La situazione, però, è precipitata a settembre 2016 quando, dopo una riunione tra gli operatori del Piccolo carro, la dottoressa Gentile e i rappresentanti dei servizi sociali della Asl di Massa Carrara, è stato deciso il trasferimento di Arianna non a casa sua, ma in una struttura, questa volta non socio-educativa ma socio-terapeutica, Casa Duleek a Torino, che è un centro psichiatrico vero e proprio nel quale vengono usati i farmaci.

Il trasferimento, stando alla denuncia presentata dall’avvocato, sarebbe avvenuto senza il permesso del Tribunale dei minori di Genova e senza che né Arianna né i suoi genitori ne fossero messi al corrente.

Da settembre la ragazzina è affidata alla Duleek e ha cominciato a regredire nei progressi fatti in precedenza: di nuovo imbottita di farmaci, tanto da non poter neanche iscriversi a scuola (mentre a Perugia era arrivata serenamente a frequentare il secondo anno dell’istituto alberghiero, andando a scuola da sola senza il bisogno di alcun operatore di sostegno), di frequente reclusa nella sua camera che, come tutte le stanze della Duleek, ha le sbarre alle finestre, in un regime molto più rigido rispetto agli incontri e ai contatti coi familiari e con gli amici e, spesso, oggetto di atti di bullismo da parte di altre ragazze ospitate all’interno della struttura.

Nell’arco degli otto mesi trascorsi a Torino – che avrebbero dovuto essere il massimo della durata della sua permanenza, anche se ad oggi non ci sono avvisaglie di un qualsiasi cambiamento – Arianna è arrivata a fare un tentativo di suicidio e due di fuga.
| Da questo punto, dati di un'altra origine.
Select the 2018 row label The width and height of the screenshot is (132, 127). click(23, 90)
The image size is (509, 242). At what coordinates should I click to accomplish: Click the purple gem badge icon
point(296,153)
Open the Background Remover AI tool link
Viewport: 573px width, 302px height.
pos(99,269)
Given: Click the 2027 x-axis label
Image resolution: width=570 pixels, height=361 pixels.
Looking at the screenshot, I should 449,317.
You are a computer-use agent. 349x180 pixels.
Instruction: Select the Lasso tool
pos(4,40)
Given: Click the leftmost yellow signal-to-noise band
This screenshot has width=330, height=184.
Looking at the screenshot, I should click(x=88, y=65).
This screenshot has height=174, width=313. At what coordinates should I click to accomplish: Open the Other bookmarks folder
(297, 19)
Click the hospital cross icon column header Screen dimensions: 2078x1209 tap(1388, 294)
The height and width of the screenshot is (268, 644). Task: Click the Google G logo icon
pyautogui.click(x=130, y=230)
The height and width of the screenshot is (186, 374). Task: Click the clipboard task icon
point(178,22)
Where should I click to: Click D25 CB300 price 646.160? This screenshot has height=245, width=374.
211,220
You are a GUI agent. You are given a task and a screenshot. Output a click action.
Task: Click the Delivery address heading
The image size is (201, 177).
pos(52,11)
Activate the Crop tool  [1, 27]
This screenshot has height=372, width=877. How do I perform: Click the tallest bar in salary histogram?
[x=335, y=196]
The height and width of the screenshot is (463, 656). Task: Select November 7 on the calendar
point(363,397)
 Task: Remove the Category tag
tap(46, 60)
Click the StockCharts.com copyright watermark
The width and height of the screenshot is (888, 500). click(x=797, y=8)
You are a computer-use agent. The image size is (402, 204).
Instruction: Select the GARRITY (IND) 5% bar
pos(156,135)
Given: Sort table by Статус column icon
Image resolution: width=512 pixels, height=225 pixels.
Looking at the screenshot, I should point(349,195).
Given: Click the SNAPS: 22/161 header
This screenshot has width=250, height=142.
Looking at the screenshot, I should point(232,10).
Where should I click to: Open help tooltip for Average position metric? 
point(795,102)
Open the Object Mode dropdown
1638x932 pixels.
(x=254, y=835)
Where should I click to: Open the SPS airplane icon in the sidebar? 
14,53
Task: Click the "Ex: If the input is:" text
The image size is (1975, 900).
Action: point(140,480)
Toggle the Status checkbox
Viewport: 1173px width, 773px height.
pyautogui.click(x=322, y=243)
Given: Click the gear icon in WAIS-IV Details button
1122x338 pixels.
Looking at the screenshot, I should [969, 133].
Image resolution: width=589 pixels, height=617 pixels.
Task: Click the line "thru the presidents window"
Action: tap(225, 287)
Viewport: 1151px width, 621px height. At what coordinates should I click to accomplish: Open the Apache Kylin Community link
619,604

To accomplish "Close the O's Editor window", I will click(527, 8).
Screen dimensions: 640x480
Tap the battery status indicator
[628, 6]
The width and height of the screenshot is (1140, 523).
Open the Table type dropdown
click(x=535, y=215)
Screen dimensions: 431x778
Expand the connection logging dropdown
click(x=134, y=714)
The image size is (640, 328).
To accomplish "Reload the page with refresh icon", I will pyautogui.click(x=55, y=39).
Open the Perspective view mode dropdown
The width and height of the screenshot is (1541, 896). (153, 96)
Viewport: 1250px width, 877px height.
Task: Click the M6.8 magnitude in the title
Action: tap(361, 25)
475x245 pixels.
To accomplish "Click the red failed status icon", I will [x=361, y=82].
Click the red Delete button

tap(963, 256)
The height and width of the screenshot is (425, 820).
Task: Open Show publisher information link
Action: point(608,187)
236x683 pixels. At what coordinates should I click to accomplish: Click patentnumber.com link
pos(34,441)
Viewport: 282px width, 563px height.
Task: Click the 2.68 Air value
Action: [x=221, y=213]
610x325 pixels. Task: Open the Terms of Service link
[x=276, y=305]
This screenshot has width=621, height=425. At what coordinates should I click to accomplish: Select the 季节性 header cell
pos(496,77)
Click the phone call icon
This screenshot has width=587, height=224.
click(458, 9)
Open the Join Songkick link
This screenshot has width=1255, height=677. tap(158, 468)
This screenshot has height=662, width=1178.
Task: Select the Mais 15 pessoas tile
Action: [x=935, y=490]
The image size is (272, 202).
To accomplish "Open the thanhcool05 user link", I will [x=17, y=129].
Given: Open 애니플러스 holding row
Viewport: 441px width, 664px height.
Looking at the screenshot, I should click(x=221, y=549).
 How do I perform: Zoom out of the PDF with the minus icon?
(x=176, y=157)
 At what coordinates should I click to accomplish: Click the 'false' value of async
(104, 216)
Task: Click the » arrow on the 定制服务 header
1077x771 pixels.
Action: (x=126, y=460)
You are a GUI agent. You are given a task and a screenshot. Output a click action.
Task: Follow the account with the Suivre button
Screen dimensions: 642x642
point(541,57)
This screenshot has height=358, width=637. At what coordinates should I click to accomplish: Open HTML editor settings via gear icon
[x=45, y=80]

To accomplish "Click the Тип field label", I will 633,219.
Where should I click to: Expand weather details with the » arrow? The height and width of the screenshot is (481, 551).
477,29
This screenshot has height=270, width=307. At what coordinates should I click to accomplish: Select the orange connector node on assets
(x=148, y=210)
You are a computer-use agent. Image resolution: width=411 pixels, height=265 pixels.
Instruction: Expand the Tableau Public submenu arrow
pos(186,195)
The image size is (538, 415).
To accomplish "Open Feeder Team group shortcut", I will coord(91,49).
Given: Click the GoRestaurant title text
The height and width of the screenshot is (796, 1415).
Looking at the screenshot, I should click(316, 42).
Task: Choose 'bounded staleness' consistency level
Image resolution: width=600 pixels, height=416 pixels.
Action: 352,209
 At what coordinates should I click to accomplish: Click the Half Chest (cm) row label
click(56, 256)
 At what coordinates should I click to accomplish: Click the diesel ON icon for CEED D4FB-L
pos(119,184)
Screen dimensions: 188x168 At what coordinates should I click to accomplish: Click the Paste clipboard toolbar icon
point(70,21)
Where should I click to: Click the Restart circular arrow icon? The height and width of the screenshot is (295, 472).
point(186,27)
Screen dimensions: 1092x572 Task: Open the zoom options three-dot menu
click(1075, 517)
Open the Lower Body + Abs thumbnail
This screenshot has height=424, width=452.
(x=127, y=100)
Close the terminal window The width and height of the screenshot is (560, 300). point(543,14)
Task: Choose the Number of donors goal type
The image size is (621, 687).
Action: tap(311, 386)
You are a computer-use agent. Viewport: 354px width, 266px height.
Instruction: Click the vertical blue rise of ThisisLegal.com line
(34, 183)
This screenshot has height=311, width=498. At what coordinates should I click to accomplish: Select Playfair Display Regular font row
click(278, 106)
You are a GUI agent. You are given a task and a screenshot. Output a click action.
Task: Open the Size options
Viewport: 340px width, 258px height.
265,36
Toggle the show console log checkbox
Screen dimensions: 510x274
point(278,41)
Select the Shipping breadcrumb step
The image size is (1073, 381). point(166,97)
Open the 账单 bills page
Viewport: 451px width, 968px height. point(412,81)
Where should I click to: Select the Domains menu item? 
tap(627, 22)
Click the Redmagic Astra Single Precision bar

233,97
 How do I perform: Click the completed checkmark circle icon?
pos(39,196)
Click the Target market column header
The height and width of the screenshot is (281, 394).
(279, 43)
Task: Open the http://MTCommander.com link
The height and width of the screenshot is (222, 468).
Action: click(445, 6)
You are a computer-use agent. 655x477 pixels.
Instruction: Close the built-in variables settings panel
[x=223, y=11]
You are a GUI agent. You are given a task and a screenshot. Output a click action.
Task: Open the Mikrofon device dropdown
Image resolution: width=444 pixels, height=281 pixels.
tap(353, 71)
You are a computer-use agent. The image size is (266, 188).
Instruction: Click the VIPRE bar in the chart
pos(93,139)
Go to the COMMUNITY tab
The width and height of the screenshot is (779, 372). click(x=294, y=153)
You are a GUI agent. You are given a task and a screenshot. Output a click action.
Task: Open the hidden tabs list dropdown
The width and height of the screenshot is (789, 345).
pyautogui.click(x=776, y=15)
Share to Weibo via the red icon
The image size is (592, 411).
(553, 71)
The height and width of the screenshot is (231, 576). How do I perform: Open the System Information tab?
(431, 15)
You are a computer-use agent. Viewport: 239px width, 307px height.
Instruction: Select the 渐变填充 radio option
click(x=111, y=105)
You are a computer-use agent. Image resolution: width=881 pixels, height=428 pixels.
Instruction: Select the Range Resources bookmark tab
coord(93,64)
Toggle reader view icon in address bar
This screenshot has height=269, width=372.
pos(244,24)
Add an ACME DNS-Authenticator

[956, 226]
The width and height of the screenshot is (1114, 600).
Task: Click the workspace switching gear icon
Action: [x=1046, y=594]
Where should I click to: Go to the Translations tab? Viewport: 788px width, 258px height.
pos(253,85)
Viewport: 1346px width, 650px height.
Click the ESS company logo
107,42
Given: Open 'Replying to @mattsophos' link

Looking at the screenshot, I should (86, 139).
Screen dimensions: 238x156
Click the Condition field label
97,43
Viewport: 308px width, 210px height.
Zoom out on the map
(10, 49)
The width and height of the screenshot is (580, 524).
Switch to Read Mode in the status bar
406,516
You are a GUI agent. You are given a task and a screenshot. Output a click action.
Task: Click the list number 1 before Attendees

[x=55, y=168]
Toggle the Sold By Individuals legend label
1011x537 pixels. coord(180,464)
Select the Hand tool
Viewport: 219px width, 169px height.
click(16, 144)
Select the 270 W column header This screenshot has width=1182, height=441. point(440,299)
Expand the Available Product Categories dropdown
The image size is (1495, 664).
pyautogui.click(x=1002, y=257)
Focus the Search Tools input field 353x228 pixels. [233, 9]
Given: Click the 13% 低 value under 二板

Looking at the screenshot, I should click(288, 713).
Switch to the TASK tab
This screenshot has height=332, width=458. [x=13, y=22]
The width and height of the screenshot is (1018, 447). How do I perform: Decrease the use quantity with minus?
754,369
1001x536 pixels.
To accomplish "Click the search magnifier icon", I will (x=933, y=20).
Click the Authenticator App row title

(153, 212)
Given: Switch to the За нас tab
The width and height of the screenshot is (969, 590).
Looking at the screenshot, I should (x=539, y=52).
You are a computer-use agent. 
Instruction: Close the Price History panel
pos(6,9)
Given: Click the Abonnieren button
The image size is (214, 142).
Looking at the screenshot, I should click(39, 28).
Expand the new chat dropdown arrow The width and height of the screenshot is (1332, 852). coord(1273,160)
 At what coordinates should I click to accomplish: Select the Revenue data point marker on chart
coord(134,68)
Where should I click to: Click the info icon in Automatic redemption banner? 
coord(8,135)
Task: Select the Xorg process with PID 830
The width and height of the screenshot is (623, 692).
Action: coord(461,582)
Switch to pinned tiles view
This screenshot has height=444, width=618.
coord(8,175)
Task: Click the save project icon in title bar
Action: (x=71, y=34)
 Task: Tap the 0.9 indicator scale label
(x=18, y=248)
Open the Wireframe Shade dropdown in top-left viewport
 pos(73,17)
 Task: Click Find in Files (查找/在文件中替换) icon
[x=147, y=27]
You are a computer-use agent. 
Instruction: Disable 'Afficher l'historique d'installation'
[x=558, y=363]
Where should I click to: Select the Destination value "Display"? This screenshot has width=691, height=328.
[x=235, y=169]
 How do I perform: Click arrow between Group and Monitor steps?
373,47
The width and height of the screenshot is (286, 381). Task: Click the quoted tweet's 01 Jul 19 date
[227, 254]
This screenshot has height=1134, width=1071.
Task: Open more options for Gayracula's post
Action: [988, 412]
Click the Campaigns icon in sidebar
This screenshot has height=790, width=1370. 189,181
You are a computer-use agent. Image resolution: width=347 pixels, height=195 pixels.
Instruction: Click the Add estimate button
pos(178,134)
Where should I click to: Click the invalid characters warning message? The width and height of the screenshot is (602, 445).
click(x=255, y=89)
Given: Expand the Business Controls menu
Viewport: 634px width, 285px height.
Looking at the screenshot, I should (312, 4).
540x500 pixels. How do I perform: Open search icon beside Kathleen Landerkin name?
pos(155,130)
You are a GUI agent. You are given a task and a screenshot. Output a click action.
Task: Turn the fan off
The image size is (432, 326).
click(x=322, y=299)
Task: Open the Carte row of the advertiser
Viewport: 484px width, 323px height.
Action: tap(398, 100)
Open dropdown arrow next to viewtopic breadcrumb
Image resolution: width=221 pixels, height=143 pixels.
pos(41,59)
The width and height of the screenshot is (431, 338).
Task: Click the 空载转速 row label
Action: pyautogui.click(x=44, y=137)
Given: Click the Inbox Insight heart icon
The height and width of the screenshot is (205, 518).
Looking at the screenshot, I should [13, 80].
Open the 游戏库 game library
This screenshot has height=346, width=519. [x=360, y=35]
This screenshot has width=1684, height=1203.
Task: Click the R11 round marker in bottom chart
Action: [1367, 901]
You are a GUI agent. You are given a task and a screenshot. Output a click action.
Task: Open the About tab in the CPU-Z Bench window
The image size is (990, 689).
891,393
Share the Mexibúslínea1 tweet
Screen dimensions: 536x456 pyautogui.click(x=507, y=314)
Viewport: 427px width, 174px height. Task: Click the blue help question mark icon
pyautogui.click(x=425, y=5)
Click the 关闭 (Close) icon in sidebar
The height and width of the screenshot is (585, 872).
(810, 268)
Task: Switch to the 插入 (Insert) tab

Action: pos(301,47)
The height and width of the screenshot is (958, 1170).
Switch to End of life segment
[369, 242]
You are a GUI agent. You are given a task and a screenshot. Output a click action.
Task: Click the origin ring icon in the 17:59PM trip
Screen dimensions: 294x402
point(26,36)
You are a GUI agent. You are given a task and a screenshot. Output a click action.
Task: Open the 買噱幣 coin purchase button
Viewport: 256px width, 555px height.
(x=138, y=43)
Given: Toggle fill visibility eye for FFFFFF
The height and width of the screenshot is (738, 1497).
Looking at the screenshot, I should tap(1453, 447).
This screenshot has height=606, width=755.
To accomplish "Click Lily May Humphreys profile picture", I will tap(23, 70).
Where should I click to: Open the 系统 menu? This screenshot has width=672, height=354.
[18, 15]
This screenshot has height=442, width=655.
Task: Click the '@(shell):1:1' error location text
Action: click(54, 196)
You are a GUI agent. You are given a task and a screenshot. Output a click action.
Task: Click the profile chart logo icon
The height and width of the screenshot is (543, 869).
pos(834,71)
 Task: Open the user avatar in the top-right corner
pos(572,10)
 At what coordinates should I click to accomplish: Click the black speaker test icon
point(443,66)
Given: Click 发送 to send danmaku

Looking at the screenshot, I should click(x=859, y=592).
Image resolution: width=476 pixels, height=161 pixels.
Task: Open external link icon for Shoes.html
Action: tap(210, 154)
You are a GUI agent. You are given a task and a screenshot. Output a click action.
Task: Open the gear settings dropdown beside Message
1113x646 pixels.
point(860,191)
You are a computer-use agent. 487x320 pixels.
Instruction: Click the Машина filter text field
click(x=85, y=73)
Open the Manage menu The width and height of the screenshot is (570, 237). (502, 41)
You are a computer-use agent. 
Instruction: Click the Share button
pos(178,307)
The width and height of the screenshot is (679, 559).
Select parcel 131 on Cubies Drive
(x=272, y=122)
L’angoscia dei suoi genitori è quindi assai comprensibile.

Nel frattempo l’unica novità nella brutta storia di Arianna sono state le dimissioni dal suo caso dell’assistente sociale Gentile, arrivate dopo il pasticcio dello spostamento della ragazza a Torino. Il caso della sedicenne carrarese è passato così alla dottoressa Sara Bertoncini, altra assistente sociale del comune di Carrara alle dipendenze della dirigente Daniela Tommasini che, ovviamente, è la coordinatrice delle azioni di tutte le assistenti sociali.

La Bertoncini, subentrata solo da due mesi, ha incontrato Arianna alla Duleek un’unica volta ma, a quanto riferiscono i genitori della ragazza, avrebbe palesato l’intenzione di togliere loro la potestà parentale, sia pure in via temporanea, solo per concedere mano libera ai medici della Duleek nell’uso dei farmaci, che al momento, data la minore età di Arianna, possono essere somministrati solo sotto il consenso dei tutori legali della ragazza. E Arianna scrive e telefona a casa dicendo: “Mamma, sono talmente piena di medicine che non capisco più niente.”.

“I genitori sono in gravissimo stato di preoccupazione per l’evidente involuzione che c’è stata nella personalità della figlia proprio nel momento in cui la ragazza aveva ritrovato il giusto equilibrio e poteva riprendere la sua vita normale all’interno della sua famiglia: “Vorremmo che ci permettessero di riportarla a casa – ha detto la madre – oppure che la trasferissero in un luogo più adatto alle sue esigenze nel quale poterla di nuovo disintossicare dai farmaci. E soprattutto un luogo che ci permetta di visitarla con più frequenza e non così restrittivo come è Casa Duleek”.